Document segment:
▶

Recommended Reading: 

As both Mullich and England describe in their articles, there are of course roles in this industry dedicated to “coming up with things”. But you do not become a game designer, level designer or game writer without relevant experience. And the best way to gather said experience is to simply try making games on your own, and applying your own learnings. 

Thanks to the democratization of game development that has taken place over the past decade, there are a variety of tools that offer you an easy way into making your own functional interactive experience, even as a total beginner. Code-free tools like the Construct engines or Game Maker are a fantastic option to get into game logic without learning programming right away. Genre-specific tools such as Twine or RPG Maker can help you gain valuable experience in the artistic or narrative aspects of game creation.

For those without practical game making experience, it can be tempting to stick with the theory and simply write down everything they want their game to be. In our genre, this often manifests as spending hours on how you imagine the breeding system in their horse riding MMORPG to work, before even trying to make a box move left when you press “A”.  

For real learning, your practice has to inform your theory. You cannot write a perfect game design document if you have never actually made a game. Game making is a process of trying and iterating. While game design documents are sometimes useful for designing a project’s scope and planning, a detailed design doc written by someone without experience is very likely to have a myriad of problems in terms of feasibility and complexity.

The “Feasibility First” Approach

Step by Step beginner tutorials exist for many tools. This one is for Game Maker. Src.

Step by Step beginner tutorials exist for many tools. This one is for Game Maker. Src.

If you don’t have a teacher or community to help you – and perhaps even if you do – the best way to make your first game is a step by step tutorial in your game engine of choice. The very first game I made, in my first week at University, was this scrolling shooter (PDF link) in Game Maker.

◀

Supplied material:
▶

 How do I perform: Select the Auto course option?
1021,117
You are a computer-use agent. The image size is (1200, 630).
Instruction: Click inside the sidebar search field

◀

Exercise requirements:
A. In the passage on learning game design, take the part that starts with "For real learning, your" and ends with "feasibility and complexity.", and write it out again with "feasibility" swapped for "practicality".
B. Continue the passage on learning game design from its last sentence.

Task responses:
A.
For real learning, your practice has to inform your theory. You cannot write a perfect game design document if you have never actually made a game. Game making is a process of trying and iterating. While game design documents are sometimes useful for designing a project’s scope and planning, a detailed design doc written by someone without experience is very likely to have a myriad of problems in terms of practicality and complexity.

B.
You should be able to find similar step by step tutorials for a “first game” for most game creation tools, and follow them exactly. The tutorials you find may not be for the type of game you’re most interested in, and that’s fine. Follow them anyway. Once you’ve finished your first game, you can start making adjustments, adding twists that make it your own.

The next step is to not consider what kind of game you would like to make, but what kind of game you know how to make, with only the tools and learnings you’ve already got. Perhaps enemy planes become obstacles your horse has to jump over. Perhaps power ups become carrots that your horse can eat.

Once you’ve finished your first tiny horse game this way, conclude it and move on. Give it a title and upload it somewhere for free, or just put it into a folder labelled “finished games”. Follow more tutorials, or look up how to do simple things that you’d like to add. Keep making new little games and finish them, using the skills already at your disposal. 

Your first game may take you half a day to make. When you start getting a bit of a feeling for what is possible in which amount of time, you can start a two-day project, then a one-week project. Keep things short, set yourself some deadlines and stick to them. 

If you conclude your projects consciously instead of just not working on them anymore, you will not only feel better about yourself and your progress, you will also end up creating something like a portfolio of games. 

The “Feasibility First” approach should be applied even when you already have some basic skills. Challenging yourself is good and experimenting is always an option, but if you want to finish a project, it always makes sense to keep unknown risks to a minimum. 

Outlook


Once I started outlining this article, I realized that I wanted to write a lot more than would comfortably fit into one post. Part Two of the article series “Making your own Horse Game” will focus on how to involve other people in your game creation, as playtesters or team members. 

If you’re serious about this and can take the time, perhaps you’ll even have made your first tiny horse game by the time Part Two is published.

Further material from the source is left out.